Health insurers’ warped approach to competition

How Insurers Competed in the Affordable Care Act's First Year

By Katherine Swartz, Mark Hall, Timothy S. Jost
The Commonwealth Fund, June 24, 2015


Prior to the Affordable Care Act (ACA), most states’ individual health insurance markets were dominated by one or two insurance carriers that had little incentive to compete by providing efficient services. Instead, they competed mainly by screening and selecting people based on their risk of incurring high medical costs. One of the ACA’s goals is to encourage carriers to participate in the health insurance marketplaces and to shift the focus from competing based on risk selection to processes that increase consumer value, like improving efficiency of services and quality of care. Focusing on six states — Arkansas, California, Connecticut, Maryland, Montana, and Texas — this brief looks at how carriers are competing in the new marketplaces, namely through cost-sharing and composition of provider networks.

From the Conclusions

The ACA reforms will surely stimulate continuing adaptations by carriers, providers, and policymakers, and we expect the competitive strategies in the marketplaces to evolve as consumers and carriers gain more experience with marketplace competition.



By Don McCanne, M.D.

What should the consumer expect from marketplace competition? Business experts tell us that competition is the key to higher quality at lower cost. So what has competition between private health insurance plans brought us?

Based on international comparisons, our health care quality is mediocre and our health care costs are by far the highest of all nations. The insurers have been ineffective in improving either of those. Okay, but what about the health plans themselves? Are we receiving high quality insurance products at low prices?

Before the Affordable Care Act (ACA), insurers competed primarily on the prices of their insurance premiums, and they still do. Before ACA, the most effective method of keeping their premiums from increasing more than they did was to exclude people from coverage who actually needed health care. The most important purpose of insurance is to make health care access affordable by diluting risk through insurance risk pools. Yet the insurers instead excluded risk by attempting to insure only those who could pass underwriting standards in the individual market, or by pricing group plans out of the market if they experienced high health care utilization.

A quality risk pooling program would be designed to ensure that everyone receives essential health care, yet by excluding those who have the greatest needs for care, the insurers abandoned any effort to ensure quality in their insurance products.

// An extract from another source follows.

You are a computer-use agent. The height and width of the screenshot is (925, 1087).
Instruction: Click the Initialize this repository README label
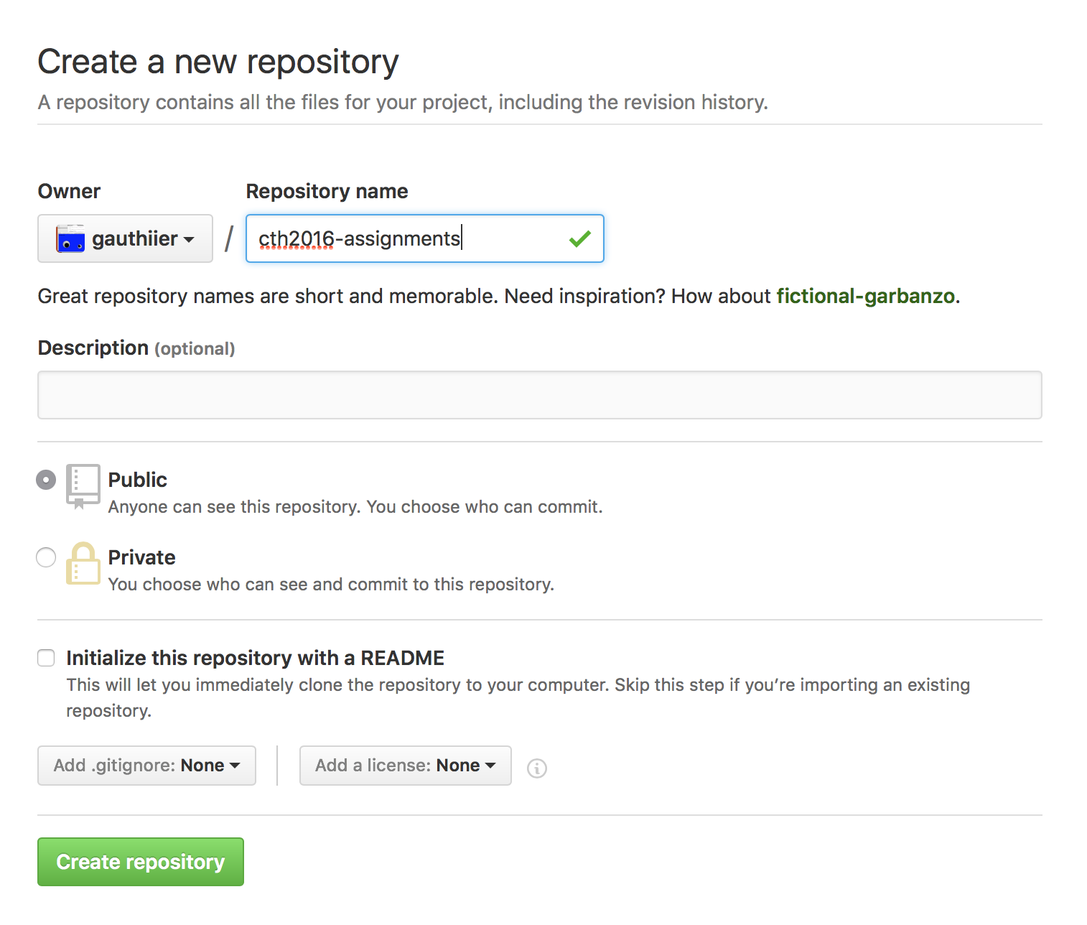click(x=255, y=658)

As far as costs are concerned, health care costs continued to escalate out of control, demonstrating that the insurers could not deliver on the promise of lower costs either.

What has happened since ACA was implemented?

Although the act prohibits medical underwriting, the insurers are still using devious methods to discourage individuals with greater heath care needs from enrolling. As an example, drugs used for certain chronic conditions are placed in upper tiers of drug coverage which require greater coinsurance payments, pricing these products out of reach for the patients, which deters them from joining the plan in the first place. Plans also are still selectively marketed to healthier populations. Professionals and institutions noted for providing care to high needs patents are frequently left out of the insurers’ networks, chasing away patients who use these providers. Again, these efforts to exclude those with needs confirm that the insurers are still marketing low quality insurance products that fall short of the health care needs of the community.

This new report from The Commonwealth Fund shows that the insurers are using two innovations to improve their competitive positions in the marketplace: cost sharing and narrow provider networks.

Cost sharing through deductibles, co-payments, coinsurance, and exclusion of coverage erects financial barriers to care, reducing the use of beneficial services and thus allowing the insurers’ premiums to be priced more competitively. An insurance product that is designed to keep people away from care that they need is a low quality product.

Narrow provider networks reduce health care utilization by preventing coverage of health care professionals and institutions that may be the most appropriate for the patients’ conditions, requiring them to turn to lesser care or no care at all. Also, care may be made less accessible simply by increasing the distances needed to travel to network providers while excluding nearby providers from the networks. Again, insurance products designed to impair access to appropriate health care providers are low quality products.

Thus, with ACA, insurers are impairing quality through the use of the barriers of cost sharing and narrow networks. And regarding costs, it appears that they are again on an upward trajectory. Health care prices have not been controlled. The only slowing has been due to a modest reduction in the use of beneficial health care services caused by these barriers that the insurers have erected. The insurers have failed again on their promise of higher quality at lower cost.

What about the future? The Commonwealth Fund report states, “we expect the competitive strategies in the marketplaces to evolve as consumers and carriers gain more experience with marketplace competition.” We know what this means. The insurers will not be looking for ways to pay for more beneficial health care services. They will be introducing more innovations that prevent patients from getting the care that they need. That’s the way that the marketplace for health insurance products works.

Medicare doesn’t work that way. Instead, efforts are made to include everyone who is qualified and to include all health care professionals and institutions. At the same time, payments are based on legitimate costs and fair margins - a system that is less costly because of administrative efficiencies.

If we really want higher quality at a lower cost, we need to improve Medicare and expand it to cover everyone. The private insurance industry certainly is never going deliver on quality and cost since they will do better for themselves with their warped approach to competition.